四つ目の話を読み終えて時計を見ると、いつもなら由美子さんから連絡が来るはずの時間はとっくに過ぎていた。しかし確認してみてもスマートフォンにもSkypeにもなんの動きもない。

 煩わしいだけの電話だったが、今となっては早く由美子さんと話したい気持ちでいっぱいだった。

 最初はタイトルを似せただけの怪談の寄せ集めだと思っていたが、四つ読んでやっと分かった。これは読み進めていくと徐々に一つに収束していくホラーミステリーなのだ。


「ある少女の告白」に出てきた、妹に裏切られ首を吊ったお豊という女性がこの一連の物語のキーパーソンだ。

 時系列で並べると

 「ある少女の告白」

→「ある民俗学者の手記」

→「ある夏の記憶」

→「ある学生サークルの日記」

 となるだろうか。

 お豊は死に、怨霊となった。おそらく亡くなった時妊娠していたために、子供に対して強い思い入れと嫉妬心がある。「民俗学者」に出てきた嬰児殺しの図はお豊の怨霊が嬰児を食らっているものだったというわけだ。村人はお豊ヶ淵と名前を冠するまでに至った非常に強い怨霊の魂を鎮めるために我が子を生贄に捧げた。一つの家庭に一人しか子供がいなかったのも病気の子供がいなかったのも全てお豊に捧げていたから、ということだろう。さらに村人はお堂のようなものを作ってそこに神棚を置いた。

「夏の記憶」に出てくるのもその神棚であろう。おそらく神様に祈りが通じたのだろうか怪異現象(祟りと言ってもいい)は収まった。しかし喉元過ぎればなのか、あるいは持ち主が変わったことでそもそもの由来が忘れられたのか、神棚は粗末に扱われるようになった。そしてついに神様は出て行き、ふたたび祟りが起き始めてしまう。

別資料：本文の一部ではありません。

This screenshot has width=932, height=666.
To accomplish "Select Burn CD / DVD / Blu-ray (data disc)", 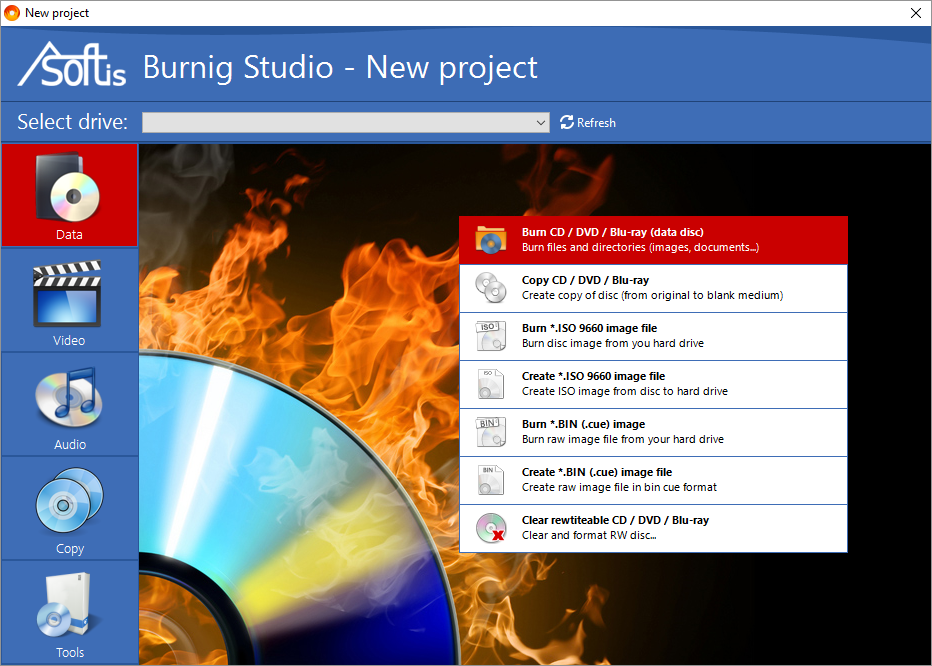I will coord(653,239).
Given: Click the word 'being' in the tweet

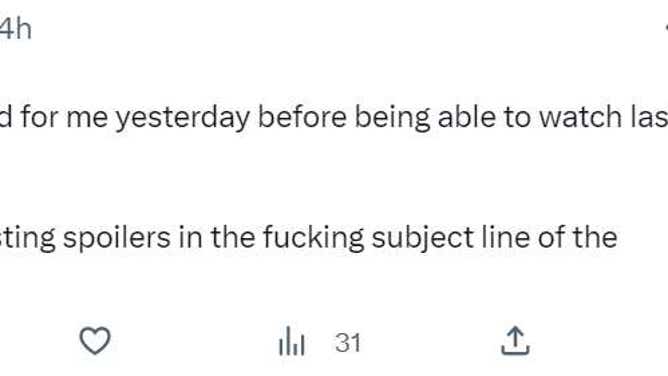Looking at the screenshot, I should click(392, 118).
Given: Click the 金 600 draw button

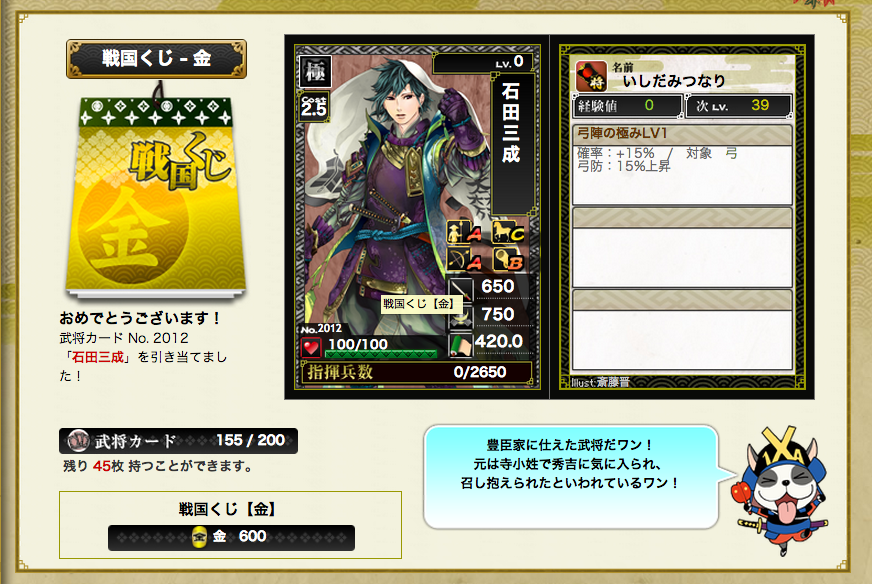Looking at the screenshot, I should pyautogui.click(x=231, y=537).

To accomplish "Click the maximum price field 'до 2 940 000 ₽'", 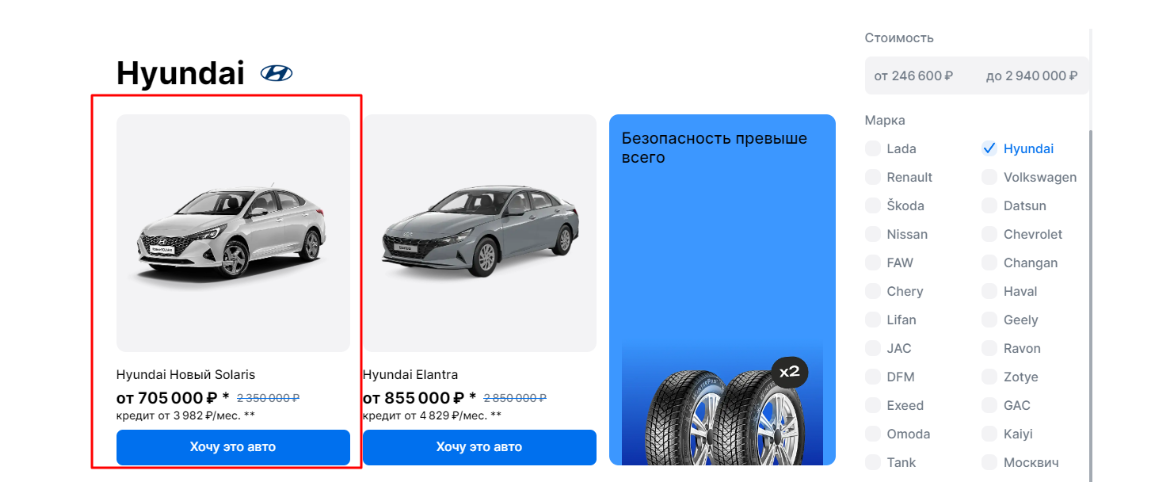I will [1031, 76].
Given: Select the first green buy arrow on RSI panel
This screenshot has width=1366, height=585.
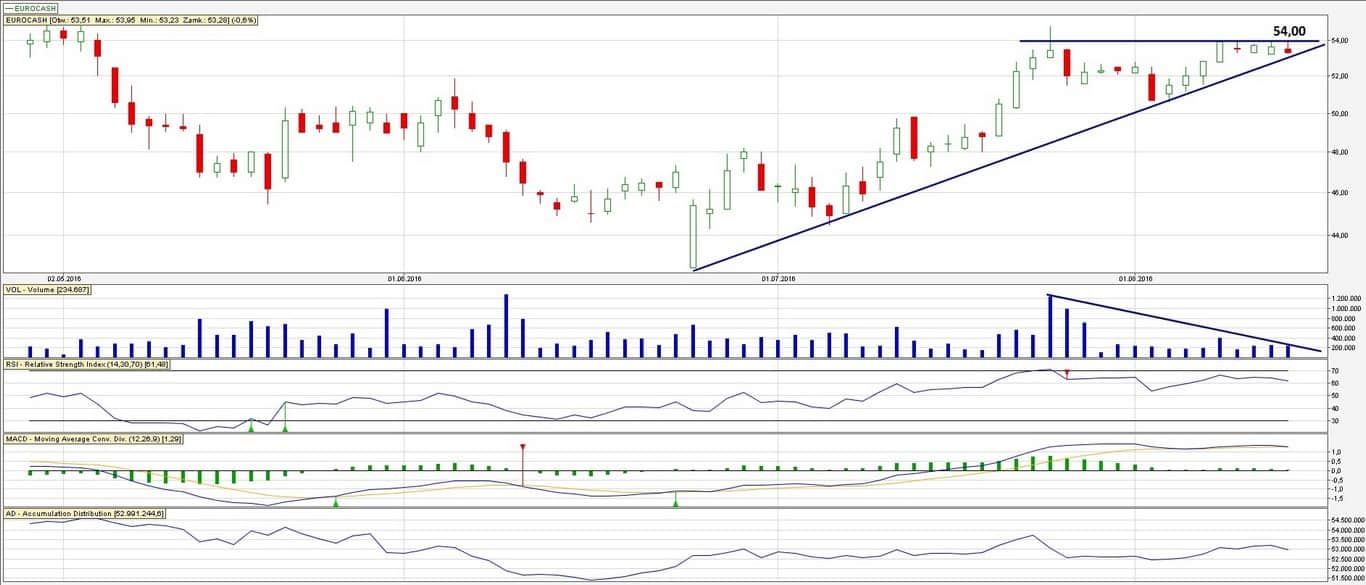Looking at the screenshot, I should click(251, 426).
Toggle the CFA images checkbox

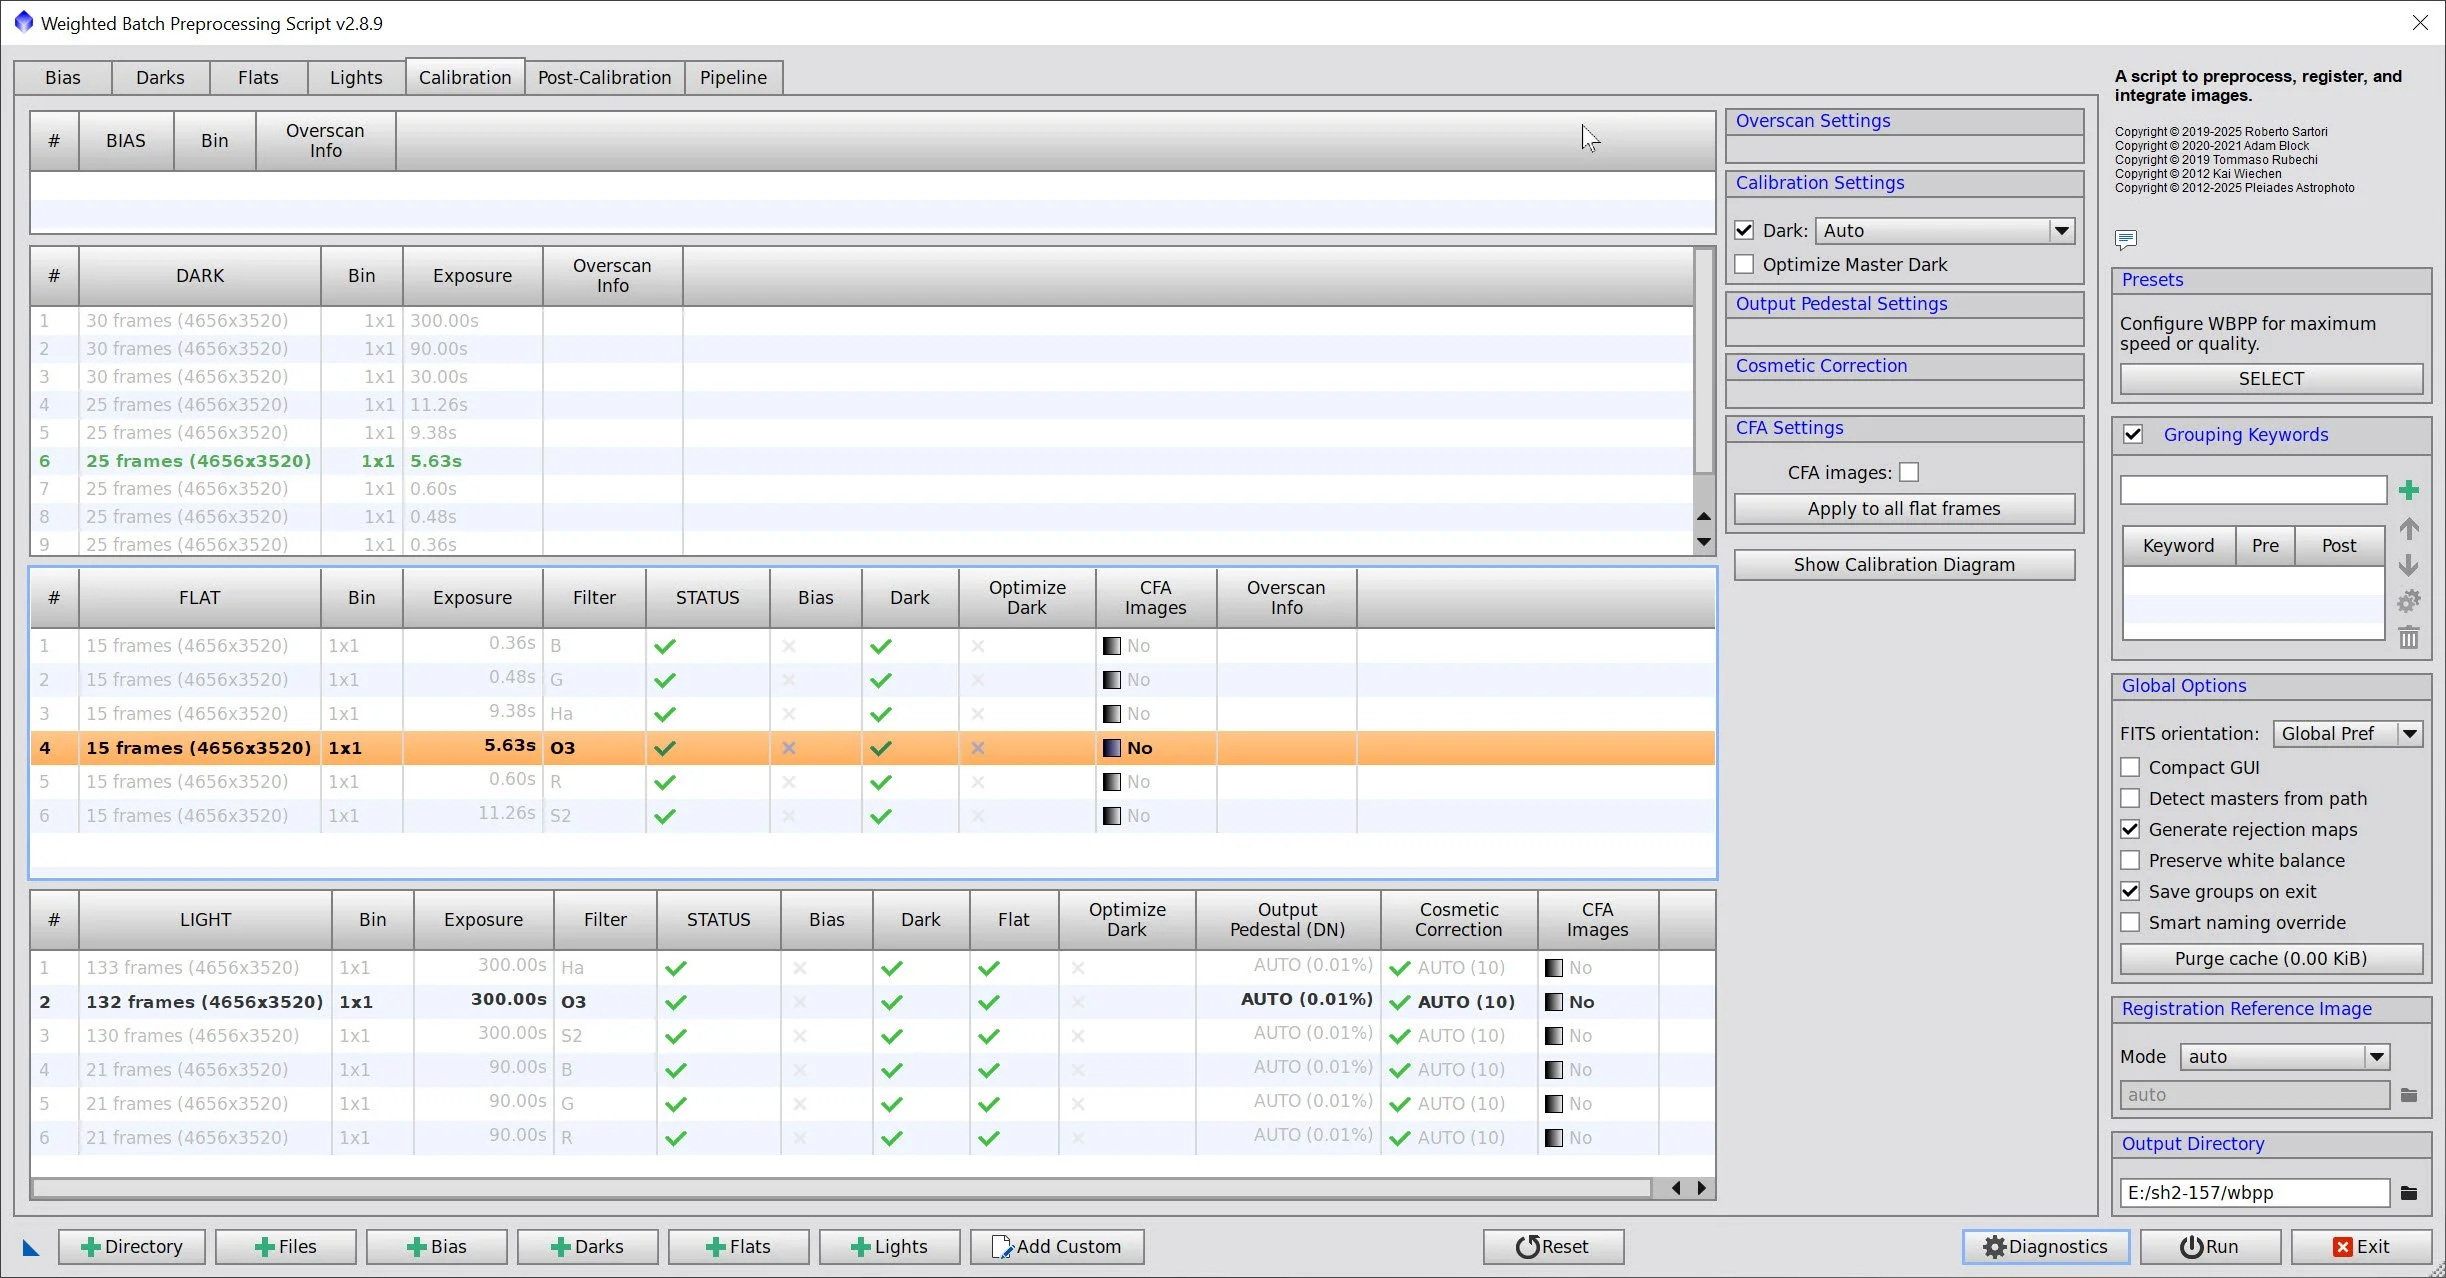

「学生サークルの日記」で学生グループが訪れたのがまさにお豊ヶ淵だった。たまたまサークル内部の恋愛トラブルで中絶をした学生(愛子)がいたために、お豊の影響を受けてしまう。最後の覚えなくてはいけない7つの言葉もこれらの4つの話を読むといろいろな解釈ができる。


 豊穣→もちろんお豊のこと。

 赤ちゃん→お豊の亡くした子、あるいは食われた子。

 神様→怪異現象を抑えたのに、捨てられてしまった神様。

 天井→「夏の記憶」「少女」「民俗学者」の情報を統合すると、お豊が首を吊ったときにシミがついた床はお堂の天井、少年の実家の天井になっている。

 医者→お豊のお腹の子の父親、間引きの医者、さらには「学生サークル」に出てくる学生は全員医学生である。

 まびき→そのまま。

 だるま→子供の健やかな成長を願う姫だるまのことだろうが、だるまには四肢欠損の人間の意味もある。お豊に四肢を毟られた子供のことか。


 全ての話は繋がっている、由美子さんの言ったとおりだった。ホラーミステリーとしては説明不足なため完成度は低いが、素人、しかも普段創作をしない由美子さんが考えたにしてはとても楽しめた。説明不足なのも、感想を言って盛り上がるためかもしれない。よくわからない方が怖い話は面白いと思うし、私好みの作品だった。

 この解釈の答え合わせをはやく由美子さんとしたい。こちらから電話をかけてしまおうかとさえ思った。しかしもう、常識的に他人に電話をかけていい時間ではなくなっている。

 明日の朝メールでも送ろう、そう思ったとき、インターフォンが鳴った。